EXTRACTED ENTRIES:
# # #

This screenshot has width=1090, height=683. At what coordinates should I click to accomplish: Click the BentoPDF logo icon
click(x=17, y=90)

# # #

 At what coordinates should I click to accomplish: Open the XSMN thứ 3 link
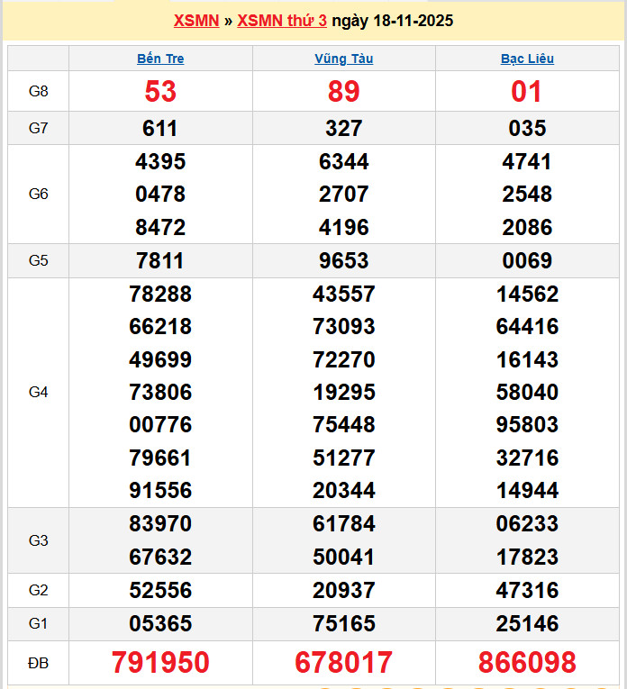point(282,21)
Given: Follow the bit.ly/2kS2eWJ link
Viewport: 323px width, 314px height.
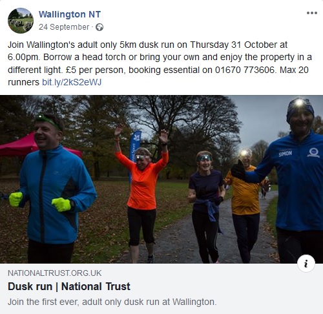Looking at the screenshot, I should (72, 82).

# # #

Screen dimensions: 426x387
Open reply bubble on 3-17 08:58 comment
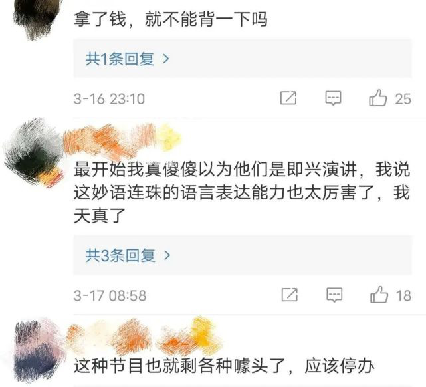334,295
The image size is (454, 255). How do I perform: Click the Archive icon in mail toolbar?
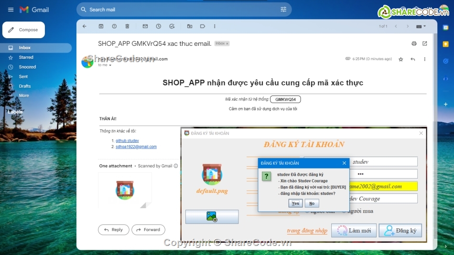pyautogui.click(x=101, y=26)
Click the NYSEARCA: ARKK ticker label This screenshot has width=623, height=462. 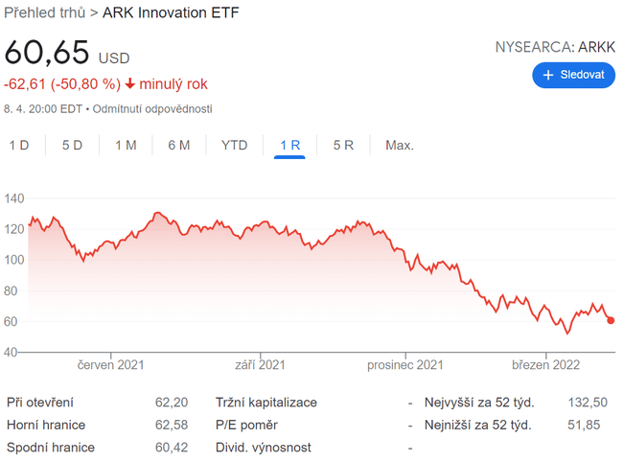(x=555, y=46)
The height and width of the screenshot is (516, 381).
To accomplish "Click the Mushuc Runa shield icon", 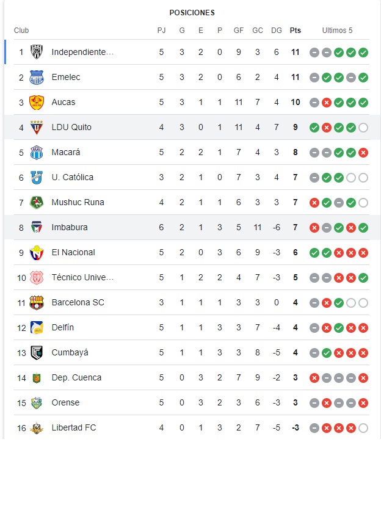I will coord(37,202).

# # #

EXERCISE DETAILS:
Repeat the lines from the line with "This screenshot has width=1090, height=683." up to and including the line with "click(x=17, y=90)", and give only those lines.

SOLUTION:
This screenshot has width=1090, height=683. At what coordinates should I click to accomplish: Click the BentoPDF logo icon
click(x=17, y=90)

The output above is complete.